座右の銘

メメント・モリ(死を忘れるな)

なぜこの仕事をするか

発達障害の特性を活かして働くことを実現し、それを世の中に広げていきたい。

わたしの履歴書

私は1981年生まれ神奈川出身です。

昆虫が好きで部屋で昆虫図鑑を読むか、虫網を持って外へ出かけるかのシンプルな幼少期を過ごしました。じっとしていることが苦手で、座っているとぼーっとしてしまうために小中学校の成績は良くなかったです。高校は農業高校の畜産科に進みました。座学より実習の多い学校だったので充実した高校時代を過ごせました。

高校を卒業する頃に癌になり入退院を繰り返す闘病生活を数年間過ごしました。周りが進学や就職をしていく中で、早く遅れを取り戻したくて体力が戻らない状態で無理をして空回りし続けていました。病気になる前の元気な自分とのギャップが受け入れられなかったのだと思います。

その後、通信制の美術大学に進学しました。きっかけは入院中に幼馴染から貰った写真集とその幼馴染の死です。普通の進学も就職も出来ない状態ならそれを受け入れて、普通とは違う道を進もうと思ったのです。美術館やギャラリーでアルバイトをしながら写真を学びました。大学には様々な年齢、立場の人が学んでいて自分の視野を広げてもらえました。

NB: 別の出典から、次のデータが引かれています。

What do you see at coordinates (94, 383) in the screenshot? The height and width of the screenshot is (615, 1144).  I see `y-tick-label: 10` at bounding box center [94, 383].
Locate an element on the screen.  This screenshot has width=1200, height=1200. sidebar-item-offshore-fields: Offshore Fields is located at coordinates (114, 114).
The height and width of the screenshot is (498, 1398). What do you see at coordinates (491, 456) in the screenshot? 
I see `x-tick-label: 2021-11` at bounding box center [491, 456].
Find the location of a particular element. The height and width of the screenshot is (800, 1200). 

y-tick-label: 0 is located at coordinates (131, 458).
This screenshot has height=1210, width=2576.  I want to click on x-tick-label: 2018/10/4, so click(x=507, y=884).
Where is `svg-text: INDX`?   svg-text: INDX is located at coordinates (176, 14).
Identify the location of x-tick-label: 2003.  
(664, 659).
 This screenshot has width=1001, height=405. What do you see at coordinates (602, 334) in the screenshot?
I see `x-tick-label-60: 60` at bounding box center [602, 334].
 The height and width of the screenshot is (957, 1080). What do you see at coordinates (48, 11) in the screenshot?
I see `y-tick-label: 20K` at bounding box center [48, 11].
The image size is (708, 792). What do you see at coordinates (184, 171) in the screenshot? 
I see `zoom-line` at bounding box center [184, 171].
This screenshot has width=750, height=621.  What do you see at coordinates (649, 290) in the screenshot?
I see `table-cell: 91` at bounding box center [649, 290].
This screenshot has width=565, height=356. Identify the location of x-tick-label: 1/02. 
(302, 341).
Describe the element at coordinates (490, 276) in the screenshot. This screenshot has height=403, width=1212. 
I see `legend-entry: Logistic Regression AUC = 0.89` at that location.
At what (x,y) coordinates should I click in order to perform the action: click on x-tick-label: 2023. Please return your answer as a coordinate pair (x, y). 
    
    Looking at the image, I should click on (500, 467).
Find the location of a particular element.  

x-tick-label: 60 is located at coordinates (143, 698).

30代になってから知人の勧めで発達障害の診察を受けに心療内科へ通いました。そこでADHDの診断とASD傾向の診断を受けました。発達障害について調べていく中で発達障害者に何か役に立てないかという想いが沸き、教育と福祉の仕事で発達障害と関わりました。どちらもやりがいがありましたが、マルチタスクが難しく体調を崩して退職しました。

求職活動中に大学時代にものづくりをしているときは時間を忘れて集中できていたことを思い出して職人の仕事を探しました。そこで見つけたのがJOGGOの革職人の求人です。障害の特性を長所として活用する会社で革職人としてものづくりをしながら、発達障害でも働ける道があることを世の中に広めていくイメージが浮かびました。「ものづくり」と「発達障害」という自分に重要な二つのワードが一つになったときすぐに応募していました。

現在、久米川工場で革職人として働いています。革は未知の世界でしたが、毎日新しく覚えることや発見があり面白いです。職場では障害のあるなし関係なく意見を交わして、より良い製品、工場にしていこうという熱気があり日々充実しています。発達障害であっても一人ひとり特性もそれまでの人生も違いますが、特性を活かした働き方の一つのロールモデルとして「こういう働き方もありますよ」と伝えられるように、革職人として一人前になることを目指しています。

※入社時の内容のため所属が異なる場合があります。